Des handicapés plus nombreux et plus âgés que jamais : le défi est de taille. L’Awiph boucle un plan à 5 ans. Écolo veut peser sur certains choix.

Pascale serret
Handicap: le temps des (r)évolutions?
SOCIAL-HANDICAP ©IMAGEGLOBE

L’Agence wallonne pour l’intégration de la personne handicapée, l’Awiph, a reçu 33% de demandes supplémentaires en 5 ans. Et l’espérance de vie des personnes handicapées a augmenté de 35% en 20 ans.

Plus de demandes, un public vieillissant… Ces enjeux figurent en bonne place dans le contrat de gestion 2012-2017 de l’Awiph, signé le 14juin.

L’Agence avait six mois pour construire un plan d’entreprise, destiné à mettre en œuvre ce contrat de gestion. C’est un job en interne pour l’Awiph, le fruit d’une réflexion censée concrétiser d’excellentes intentions.

Le résultat sera examiné par le comité de gestion de l’Awiph ce 29 novembre. Et la ministre de tutelle le recevra le 14décembre, pour signature. Pas de passage par le Parlement.

Deux députés wallons Écolo, Matthieu Daele et Luc Tiberghien, avancent néanmoins des pistes. Exemples.

1. Précarisation «Les commissions subrégionales l'ont aussi fait remarquer: le contrat de gestion ne prend pas assez en compte les aspects liés à la précarité. Or, la crise sociale s'amplifie», observent Luc Tiberghien et Matthieu Daele. Le plan d'entreprise risque de passer à côté aussi, redoute Écolo. Surtout pour les personnes hors institution, pour lesquelles «le subventionnement est beaucoup plus aléatoire. Les risques sont donc plus importants », notent les députés. Qui proposent de passer, en terme de subvention, d'une logique de prestataires à «une logique de prestations», plus flexible, « plus juste et plus efficace ».

2. Les grands oubliés «À l'Awiph, la culture de l'institutionnel reste très forte… » analyse Écolo. Qui plaide pour un refinancement des services d'accompagnement, favorisant le maintien à domicile. «C'était les grands oubliés du contrat de gestion, jusqu'aux auditions de juin où nous les avons sollicités.
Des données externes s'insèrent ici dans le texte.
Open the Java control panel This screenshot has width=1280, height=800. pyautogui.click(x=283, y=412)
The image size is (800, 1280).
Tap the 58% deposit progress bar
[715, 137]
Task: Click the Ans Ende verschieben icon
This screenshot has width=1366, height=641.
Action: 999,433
Sur le plan des coûts, pour un lit institutionnel, on a de 4 à 6 places en milieu de vie. Mais il y a de plus en plus de demandes. Il faut donc plus de moyens. L'enveloppe est figée. Mais on ne fera pas l'économie d'un débat sur un financement supplémentaire, à moyen et long terme », soutient Luc Tiberghien.

3. Remboursé? L'Awiph rembourse environ 20 millions€ d'aides techniques diverses. «Mais la liste du matériel remboursable a été arrêtée en 2009 alors que les techniques évoluent. Si tel équipement convient à une personne mais qu'elle ne peut pas être remboursée, elle devra se contenter de matériel dépassé. On devrait sortir la liste de l'arrêté, pour qu'elle évolue plus vite. Des aberrations ont d'ailleurs été relevées par le médiateur», explique Matthieu Daele. Exemple: pas question d'adapter une chaise roulante non agréée. «Il faut donc acheter une chaise électronique neuve, qui coûte les yeux de la tête.»
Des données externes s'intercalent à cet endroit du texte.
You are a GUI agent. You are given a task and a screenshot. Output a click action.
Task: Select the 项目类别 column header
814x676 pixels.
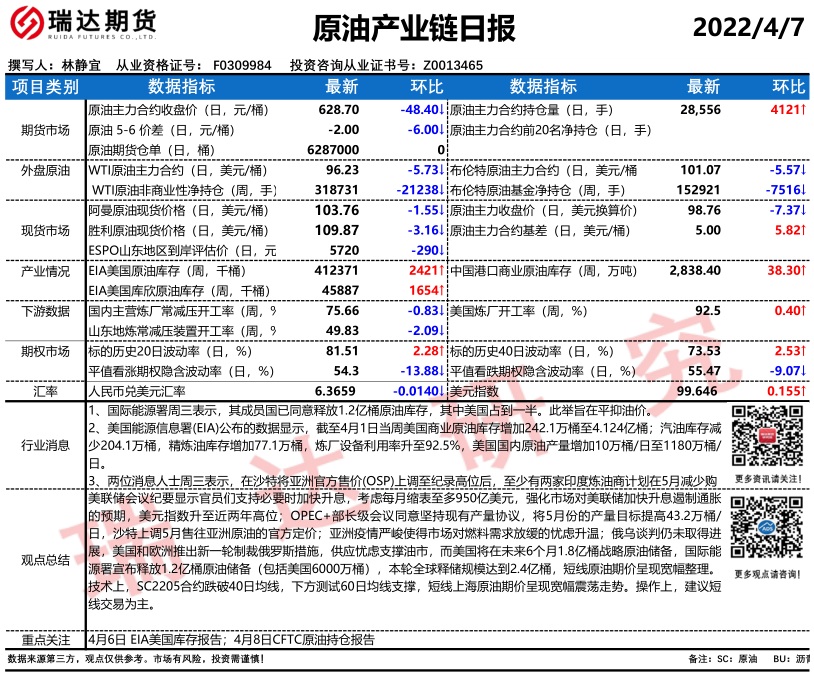point(45,87)
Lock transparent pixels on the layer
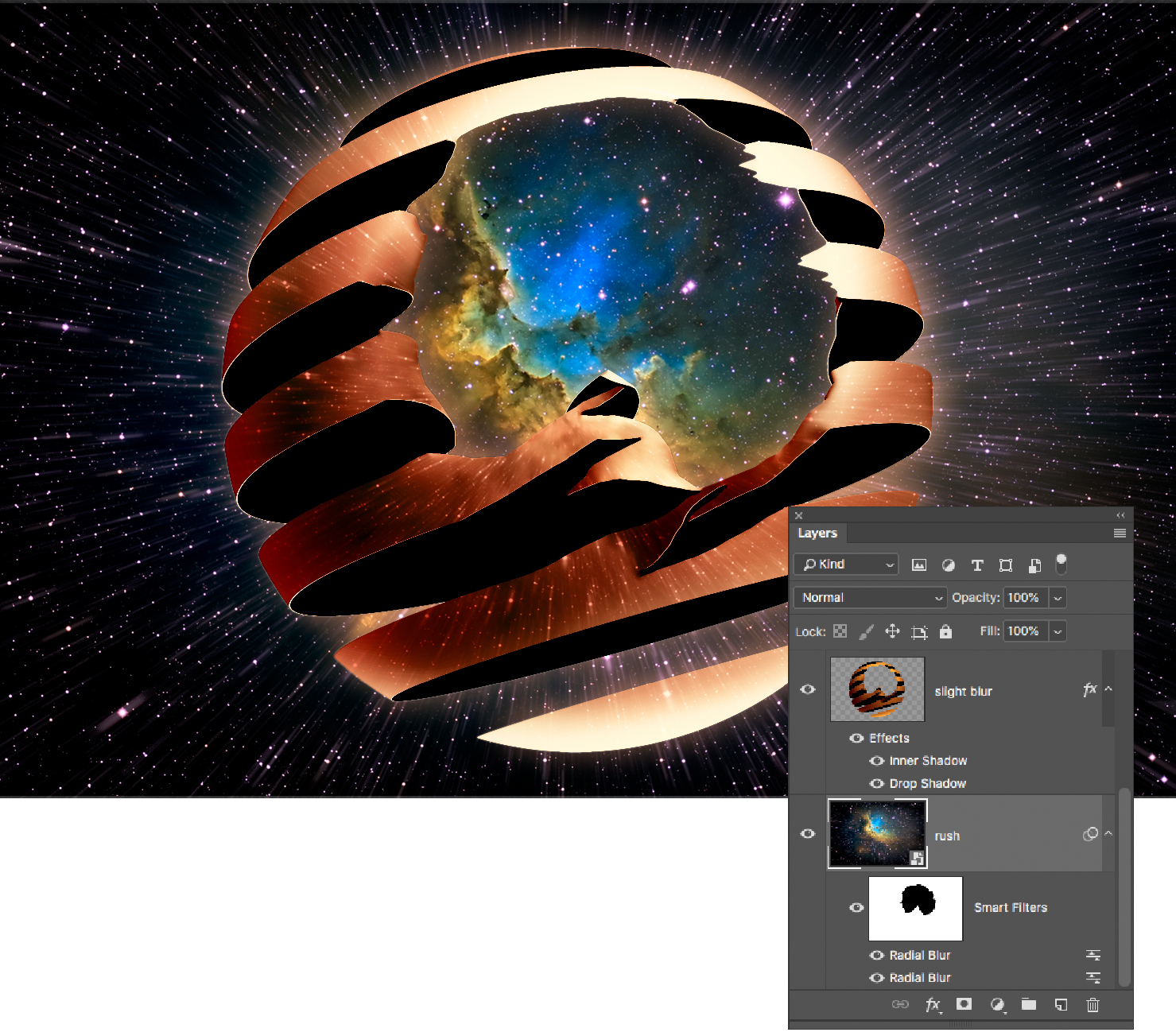The width and height of the screenshot is (1176, 1036). (x=840, y=631)
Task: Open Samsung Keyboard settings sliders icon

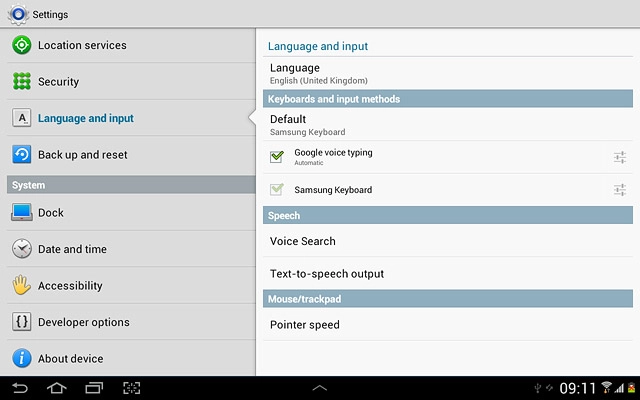Action: [620, 190]
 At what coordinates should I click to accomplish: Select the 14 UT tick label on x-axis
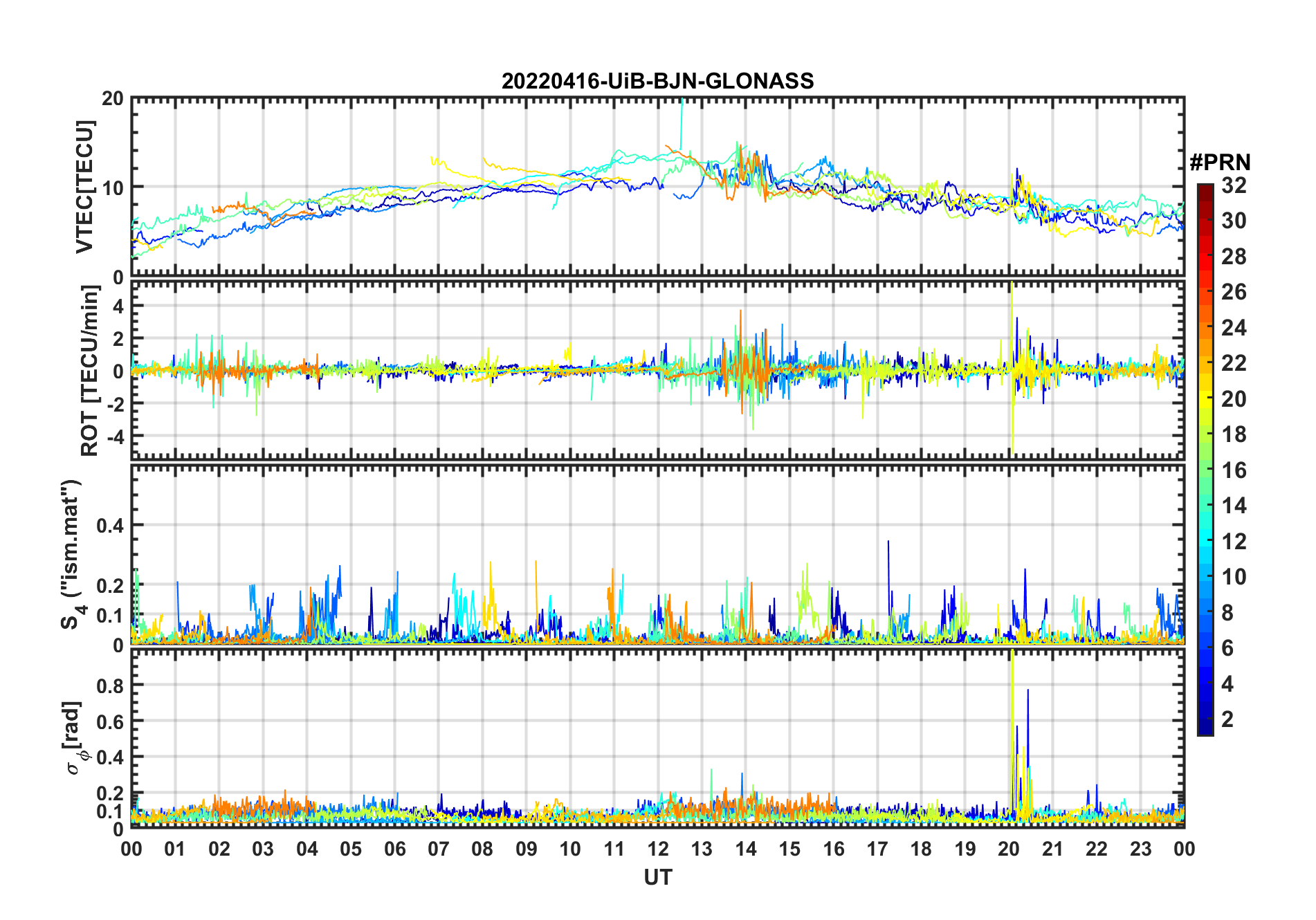pos(746,849)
4. Coexistence difficile Écolo constate aussi que les «besoins énormes » des infrastructures en terme d'isolation sont à peine évoqués dans le contrat de gestion. Enfin, toujours en terme d'institutions, les deux députés notent que la population handicapée vieillissante doit de plus en plus cohabiter avec un public plus jeune, des 16-25 ans, souffrant de troubles envahissants du comportement. Ce qui réclame une adaptation en terme d'accueil. Avec quels moyens? Écolo songe au financement du CRAC.